▶ **DIRECTIONS FOR THIS TASK**
Put these lines into a Markdown table with the columns Row and Line, numbering each row and leaving out blank lines. Don't include the pictures in the answer.

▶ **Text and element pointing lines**
----------
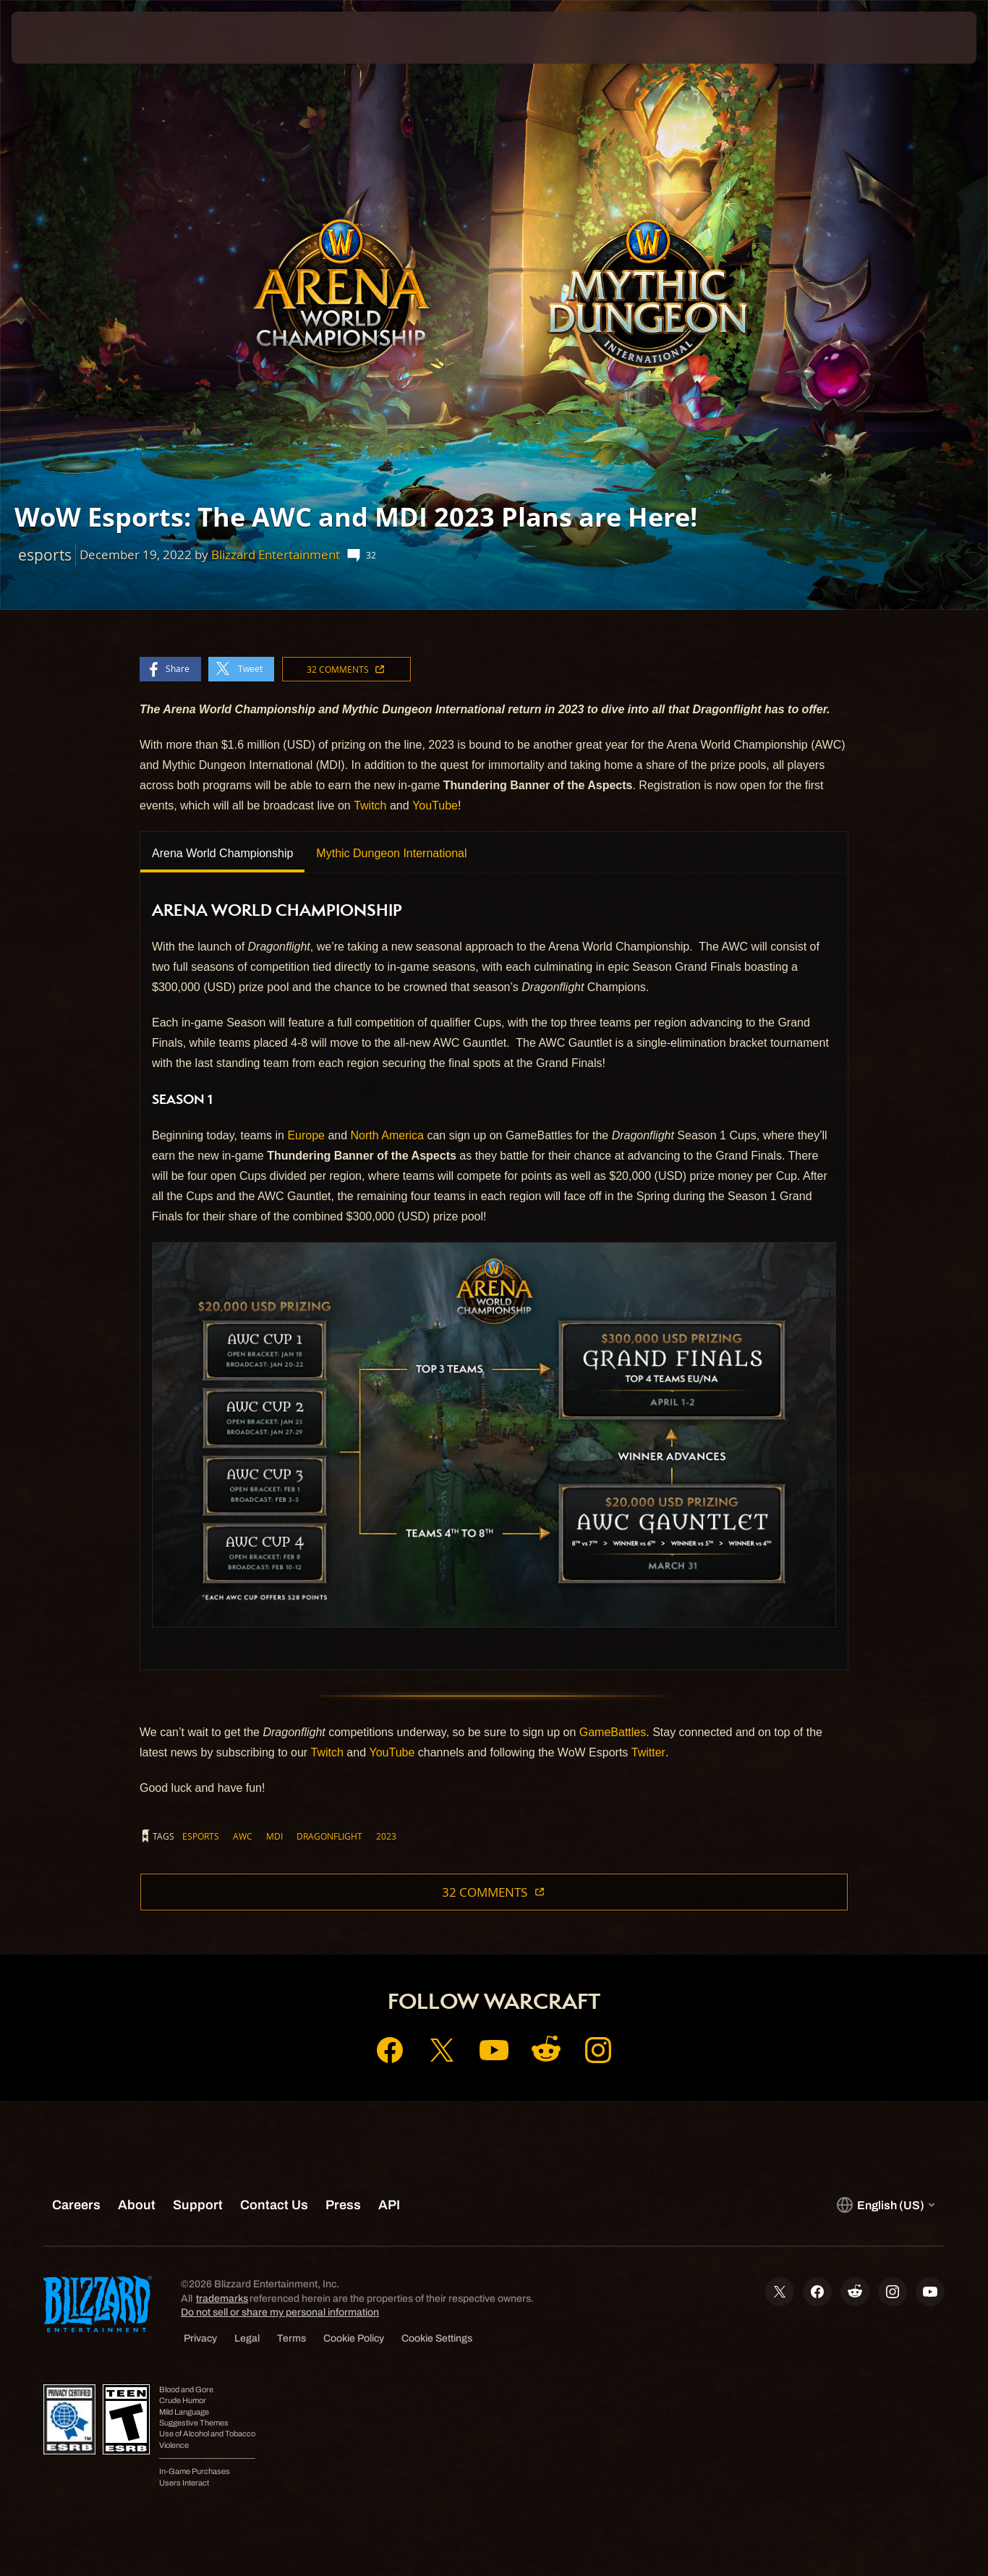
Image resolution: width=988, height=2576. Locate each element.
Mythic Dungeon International (391, 853)
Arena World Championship (222, 853)
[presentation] (56, 38)
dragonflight (329, 1836)
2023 (386, 1836)
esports (200, 1836)
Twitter (648, 1752)
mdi (274, 1836)
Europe (306, 1135)
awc (242, 1836)
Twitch (370, 805)
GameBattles (612, 1732)
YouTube (435, 805)
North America (387, 1135)
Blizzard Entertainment (275, 554)
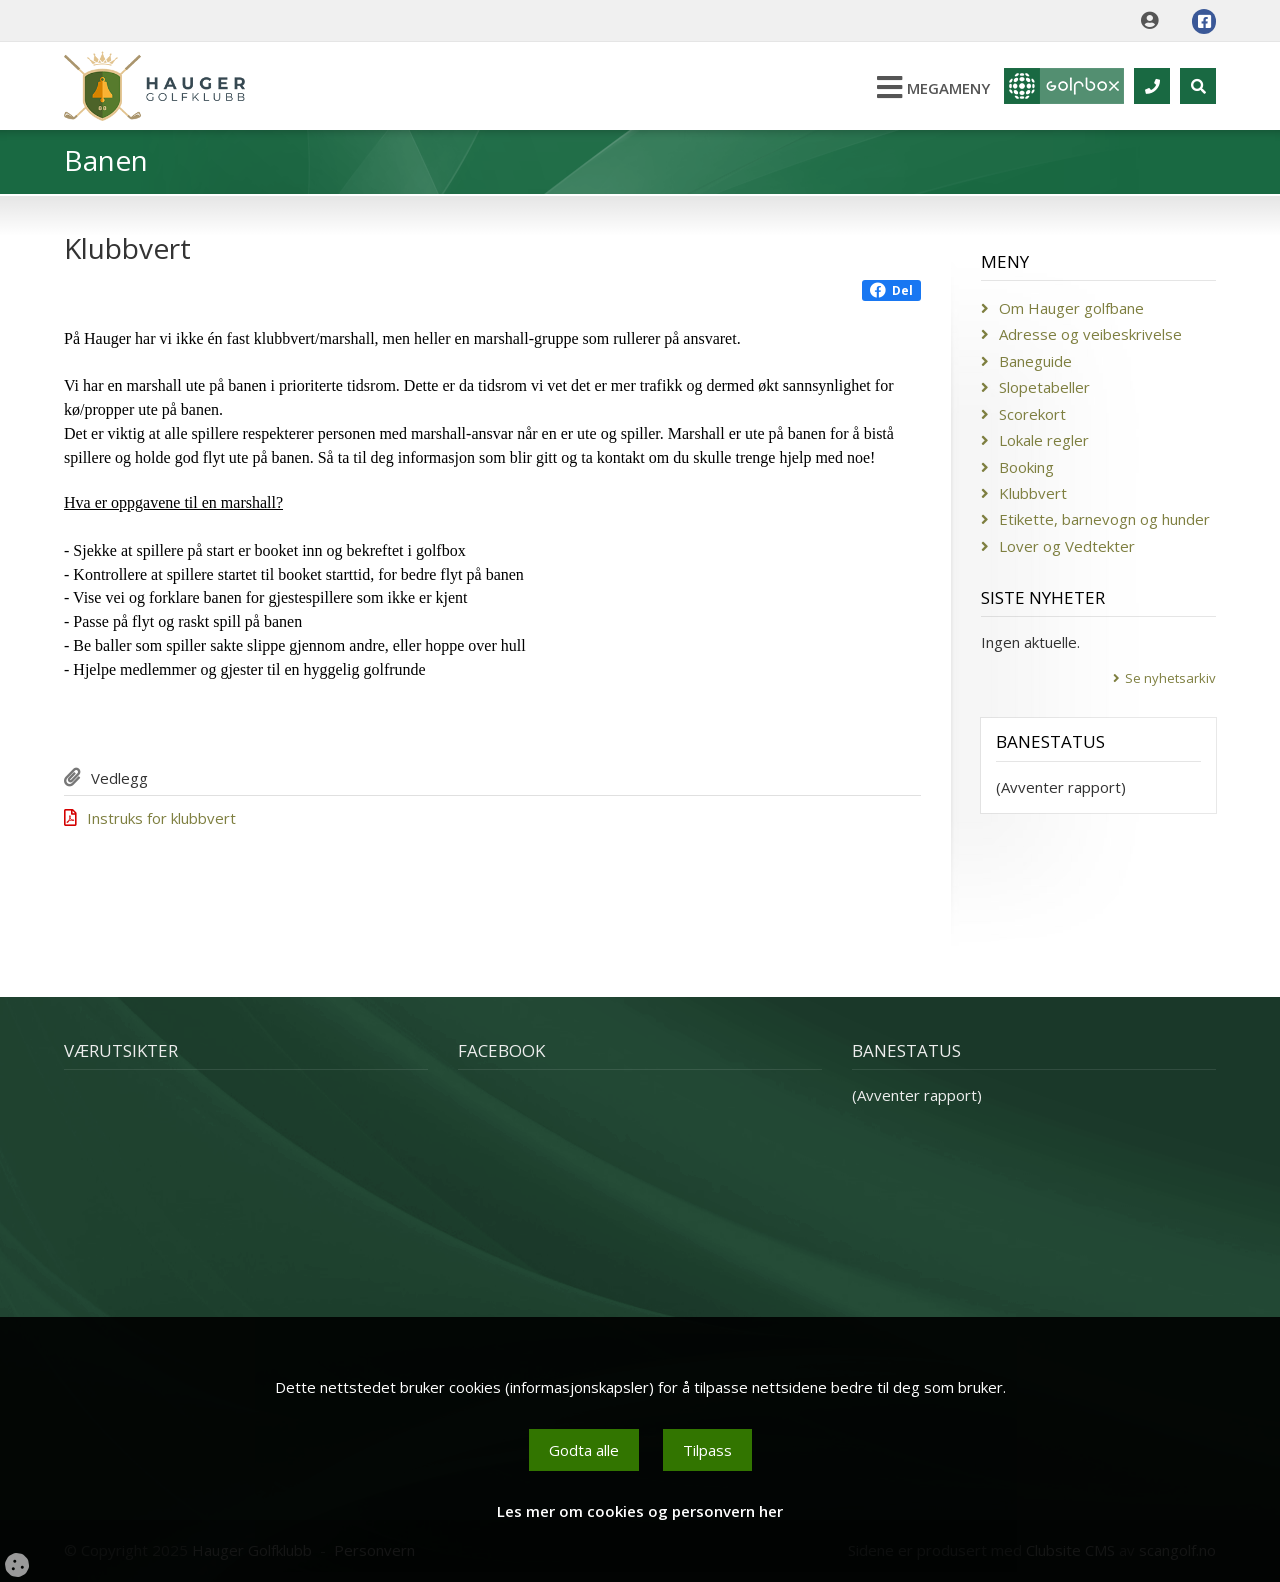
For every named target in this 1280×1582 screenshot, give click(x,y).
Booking (1026, 467)
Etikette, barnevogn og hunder (1104, 519)
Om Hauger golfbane (1071, 308)
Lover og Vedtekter (1067, 546)
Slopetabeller (1044, 387)
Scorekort (1032, 414)
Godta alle (584, 1450)
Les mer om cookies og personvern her (640, 1511)
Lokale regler (1044, 440)
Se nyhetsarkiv (1170, 678)
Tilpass (707, 1450)
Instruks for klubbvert (161, 818)
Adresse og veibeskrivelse (1090, 334)
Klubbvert (1033, 493)
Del (891, 290)
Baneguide (1035, 361)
----------
▶ **RESULT OF THIS EXERCISE**
| Row | Line |
|---|---|
| 1 | Image resolution: width=988, height=2576. Locate each element. |
| 2 | Mythic Dungeon International (391, 853) |
| 3 | Arena World Championship (222, 853) |
| 4 | [presentation] (56, 38) |
| 5 | dragonflight (329, 1836) |
| 6 | 2023 (386, 1836) |
| 7 | esports (200, 1836) |
| 8 | Twitter (648, 1752) |
| 9 | mdi (274, 1836) |
| 10 | Europe (306, 1135) |
| 11 | awc (242, 1836) |
| 12 | Twitch (370, 805) |
| 13 | GameBattles (612, 1732) |
| 14 | YouTube (435, 805) |
| 15 | North America (387, 1135) |
| 16 | Blizzard Entertainment (275, 554) |
| 17 | For every named target in this 1280×1582 screenshot, give click(x,y). |
| 18 | Booking (1026, 467) |
| 19 | Etikette, barnevogn og hunder (1104, 519) |
| 20 | Om Hauger golfbane (1071, 308) |
| 21 | Lover og Vedtekter (1067, 546) |
| 22 | Slopetabeller (1044, 387) |
| 23 | Scorekort (1032, 414) |
| 24 | Godta alle (584, 1450) |
| 25 | Les mer om cookies og personvern her (640, 1511) |
| 26 | Lokale regler (1044, 440) |
| 27 | Se nyhetsarkiv (1170, 678) |
| 28 | Tilpass (707, 1450) |
| 29 | Instruks for klubbvert (161, 818) |
| 30 | Adresse og veibeskrivelse (1090, 334) |
| 31 | Klubbvert (1033, 493) |
| 32 | Del (891, 290) |
| 33 | Baneguide (1035, 361) |